Eagle Ridge Academy

Eagle Ridge Academy was established after the closure of Brighton Collegiate High School (formerly Brighton Charter School) which was plagued by a series of sexual scandals involving teachers and students. Read about that HERE


BRIGHTON — When Eagle Ridge Academy opened last fall, in place of the defunct Brighton Collegiate High School, the school’s new leadership promised a high-flying curriculum designed to give students a jumpstart on their college careers.

But the school’s new focus isn’t for everyone and at least one former student said he believes students of the former Brighton Collegiate are being pushed out to make room for new, smarter students.

“It’s like they are trying to get rid of us and get new kids to replace us,” sophomore Evin Cook said.

Cook, 16, said he was brought into the office of principal Brian Spinnato, shortly before students adjourned for winter break earlier this month and told he was “no longer a good fit for the school.”…

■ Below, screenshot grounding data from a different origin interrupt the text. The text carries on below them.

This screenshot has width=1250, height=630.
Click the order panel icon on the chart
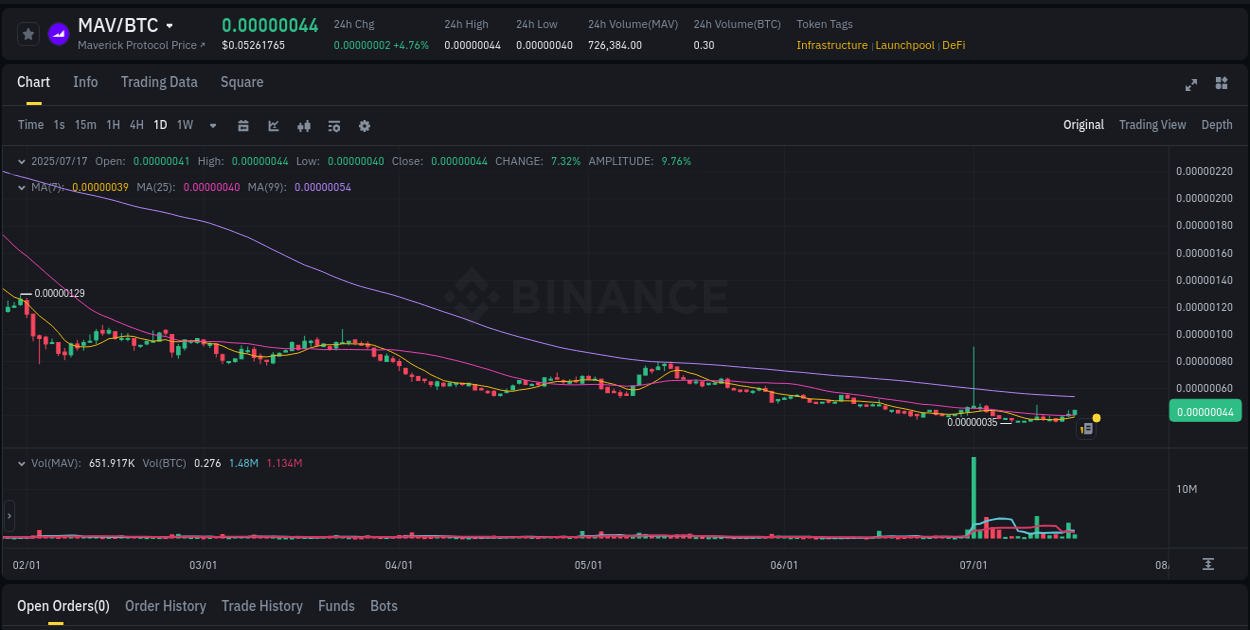tap(1086, 428)
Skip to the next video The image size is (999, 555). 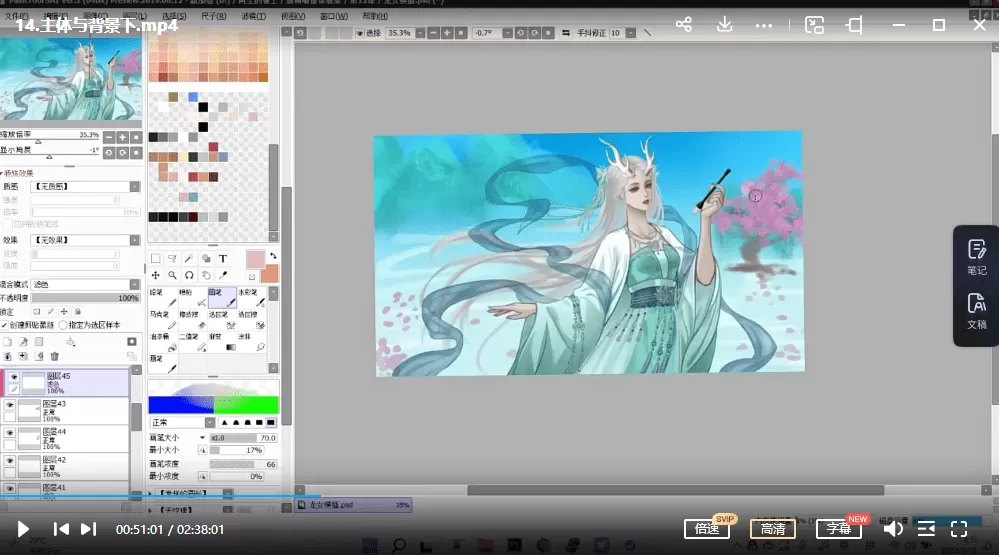pos(89,529)
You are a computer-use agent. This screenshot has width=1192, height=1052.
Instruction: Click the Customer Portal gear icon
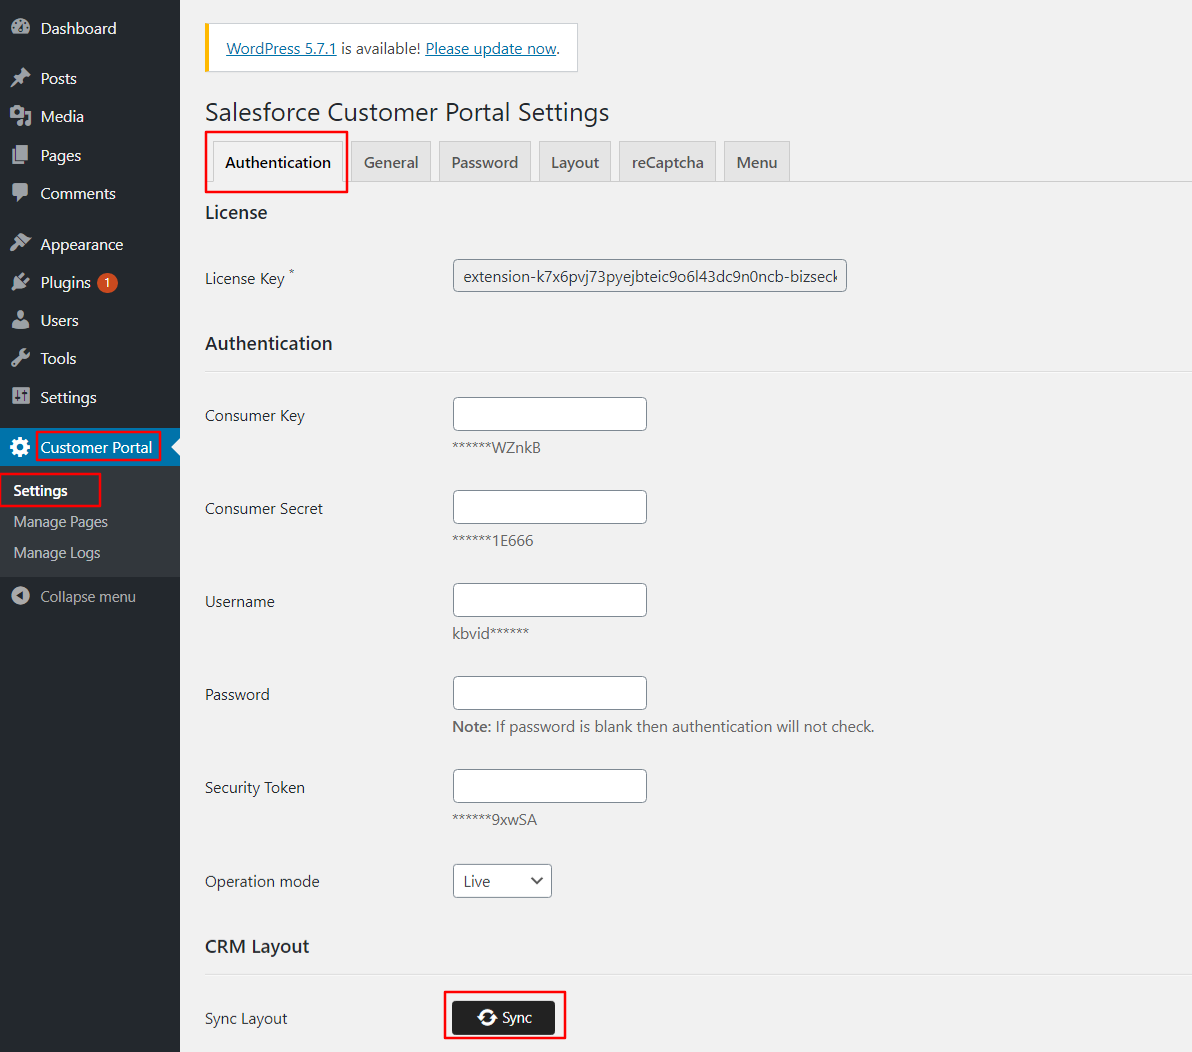(x=20, y=447)
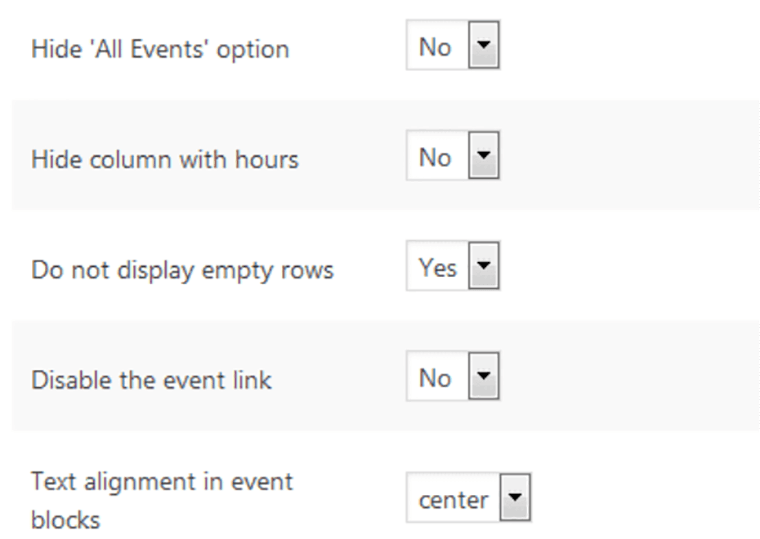The image size is (760, 539).
Task: Click the arrow next to the center value
Action: 514,499
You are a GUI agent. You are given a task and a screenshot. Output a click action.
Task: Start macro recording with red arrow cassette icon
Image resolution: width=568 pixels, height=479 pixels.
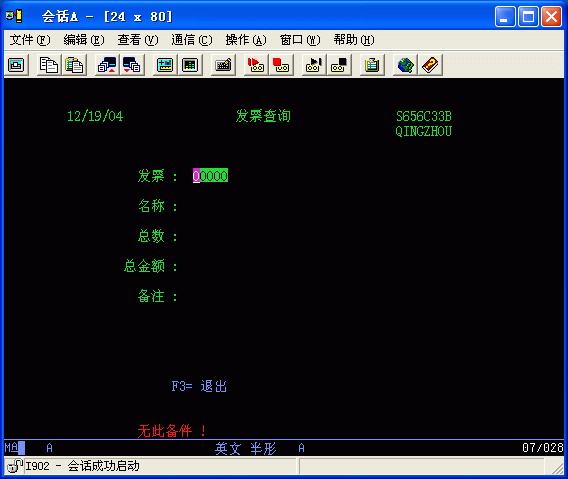coord(256,65)
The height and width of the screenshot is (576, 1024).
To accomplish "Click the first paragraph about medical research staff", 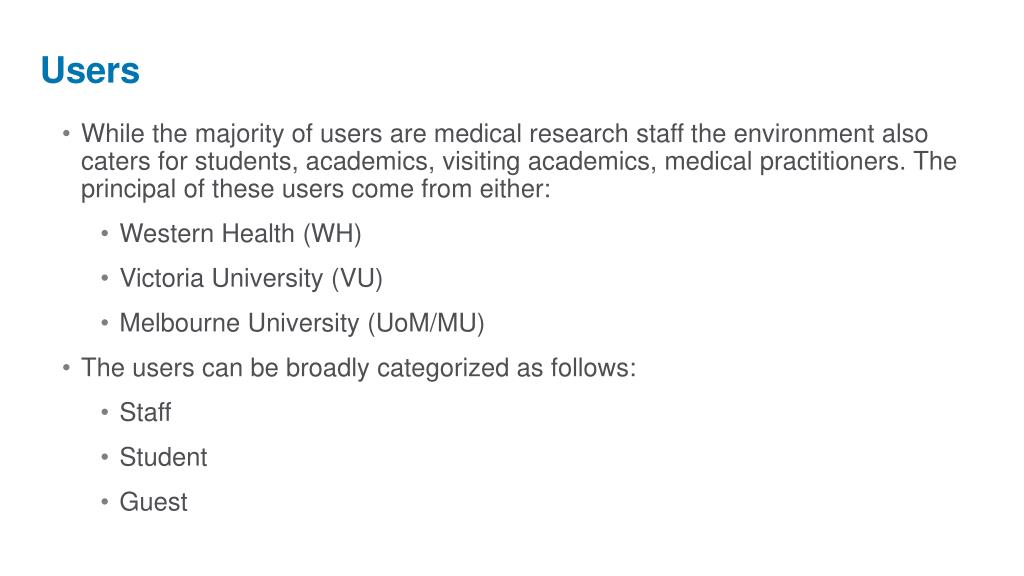I will [x=519, y=161].
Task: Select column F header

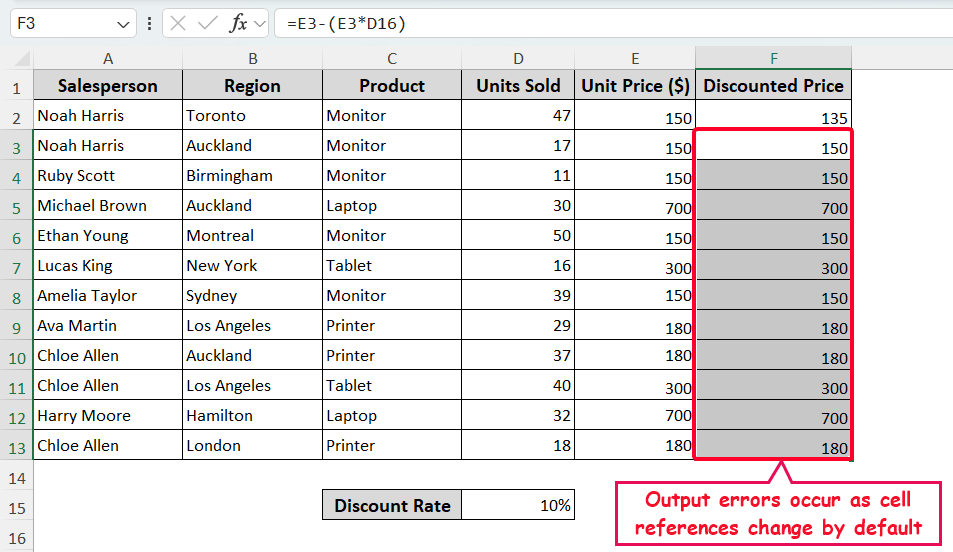Action: [x=773, y=58]
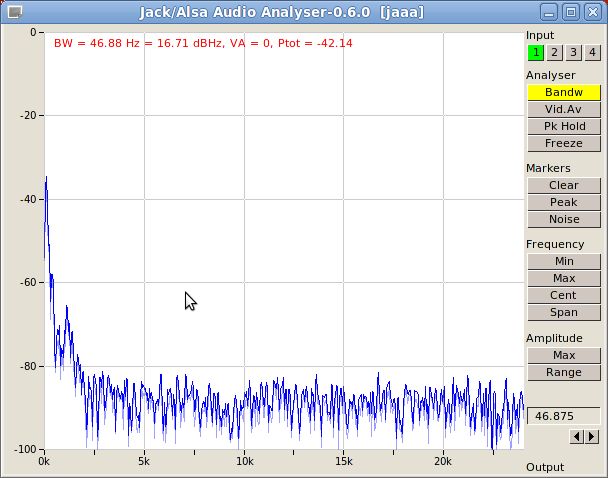
Task: Select Frequency Min setting
Action: click(x=564, y=261)
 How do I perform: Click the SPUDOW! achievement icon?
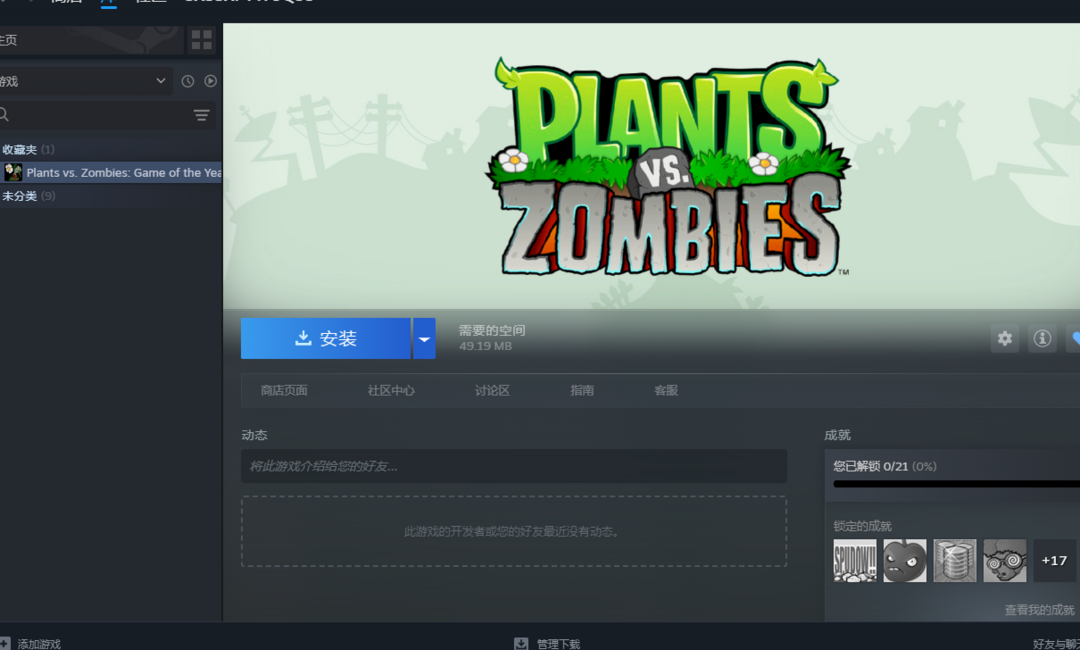pos(855,561)
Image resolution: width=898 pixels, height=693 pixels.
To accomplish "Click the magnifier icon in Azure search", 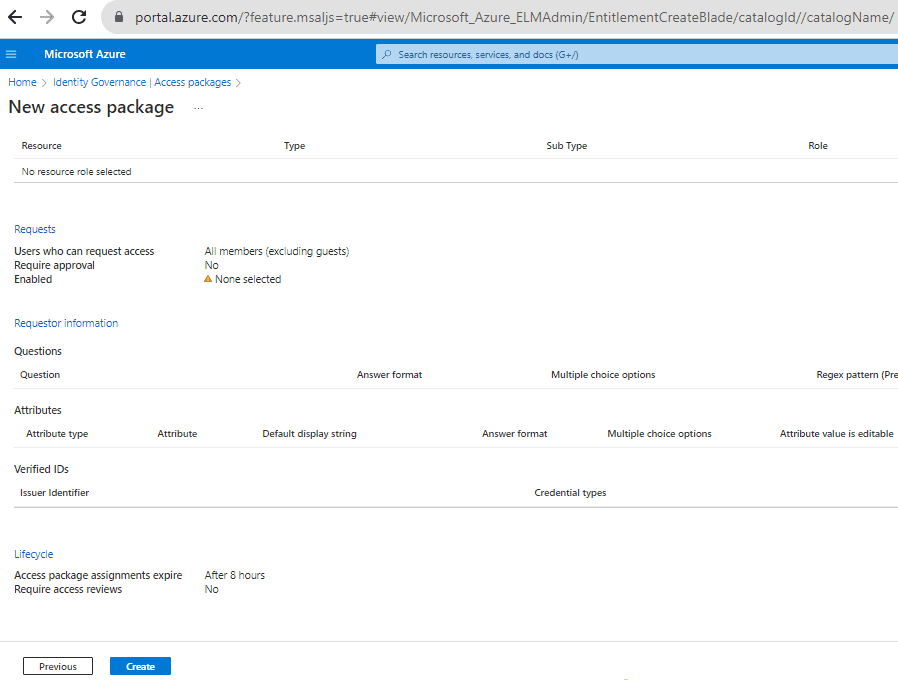I will (x=387, y=54).
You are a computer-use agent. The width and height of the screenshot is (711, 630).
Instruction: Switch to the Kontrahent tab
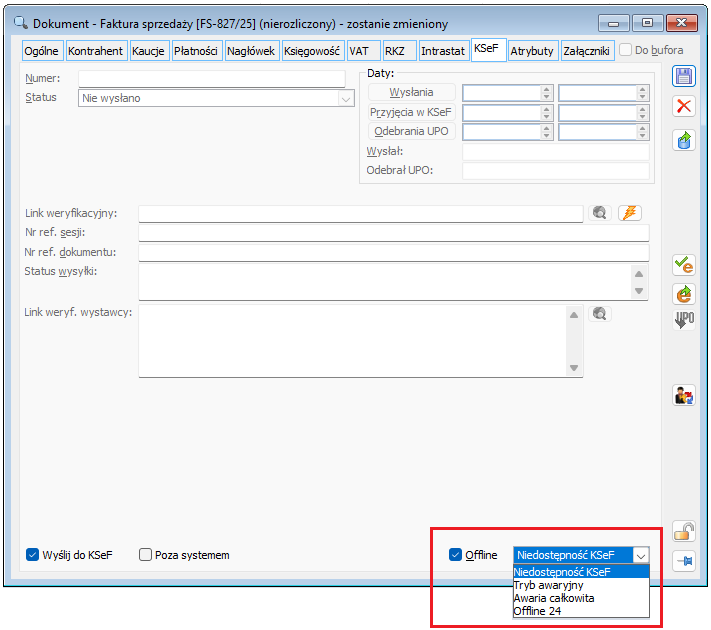(96, 50)
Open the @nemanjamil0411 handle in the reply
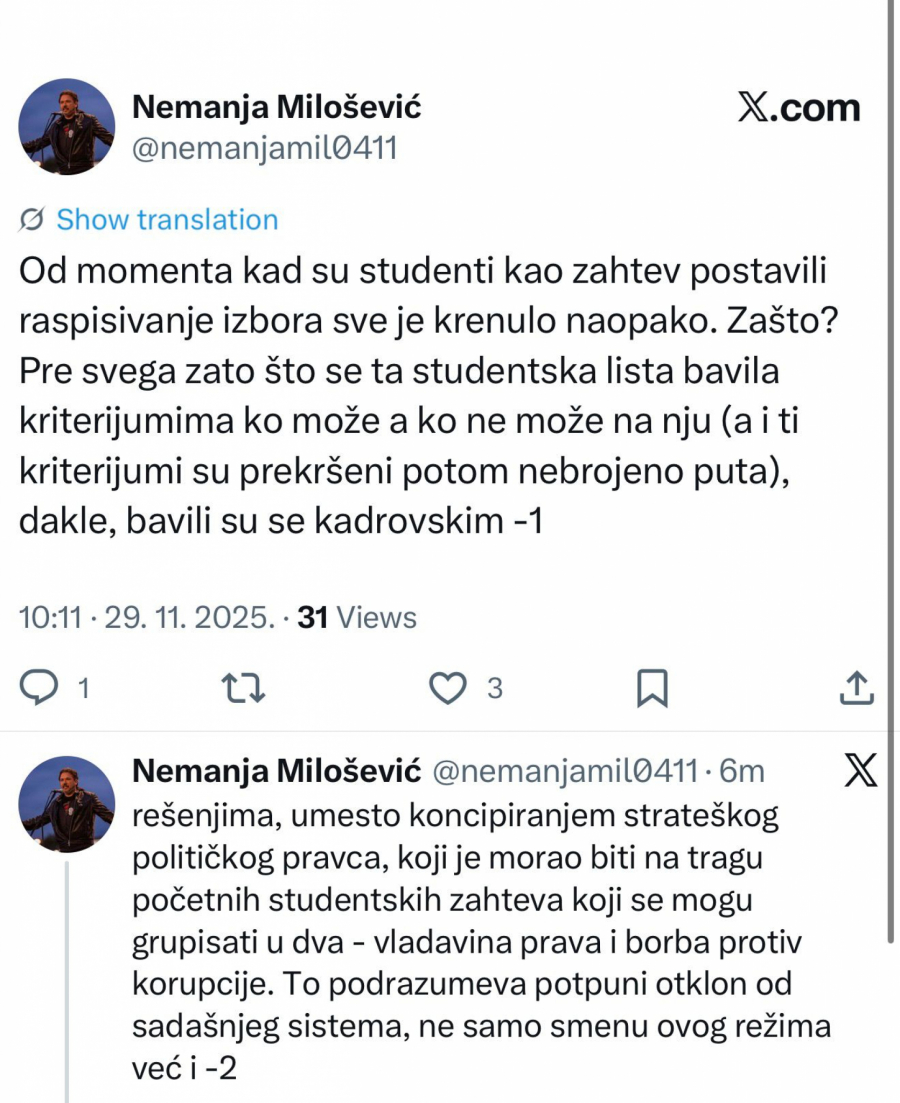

But [Evin’s mother Margaret Cook] said they were first informed, after the October enrollment count, that Evin wasn’t a good fit for the school and they should examine different options for him…

Spinnato said they expected there would be some difficulties in making the transition, especially for former Brighton Collegiate students, to the new curriculum.

While he was reluctant to comment specifically on Evin’s academic performance at the school, he said he understands some of Margaret and Evin’s frustration.

“I did tell her that the kids that were at Brighton Collegiate do have a rough transition,” he said. “It is tough and it is unfair that, halfway through the game, the rules changed. Unfortunately, it is the scenario that it is…

Cook further alleges there were racial undertones to the students who were spoken to about their academic futures before the holiday break. She said the majority of students were minorities, either Hispanic or African American, and based on their academic standards, Eagle Ridge will end up a “predominantly-white school.”

“They’re trying to have an all-white school over there,” she said.

Spinnato disputes that any of it was based on race. He pointed out that 45 percent of the school’s population meets the minority status and that only a small percentage of the school’s more than 200 students were presented with different options for their academic futures…

1 comment:

Patrick Tapiz said...

My brother and i were both students from brighton collegiate and decided to stay to see maybe this school would be the same man were we wrong about that. i went to that school from the start of it till about october. As we read the article we realized we were were both also told we were not a good fit for this school because we cold not meet up to there exspectaions in education. He then had a few meetings with my mother until it came to a decsion if i should stay or go . so he decided for me he called other schools man my mom was angry.
While over there at that school i was supposed to be on a 504 plan for acomadations well they told my mom they will not be doing that for me.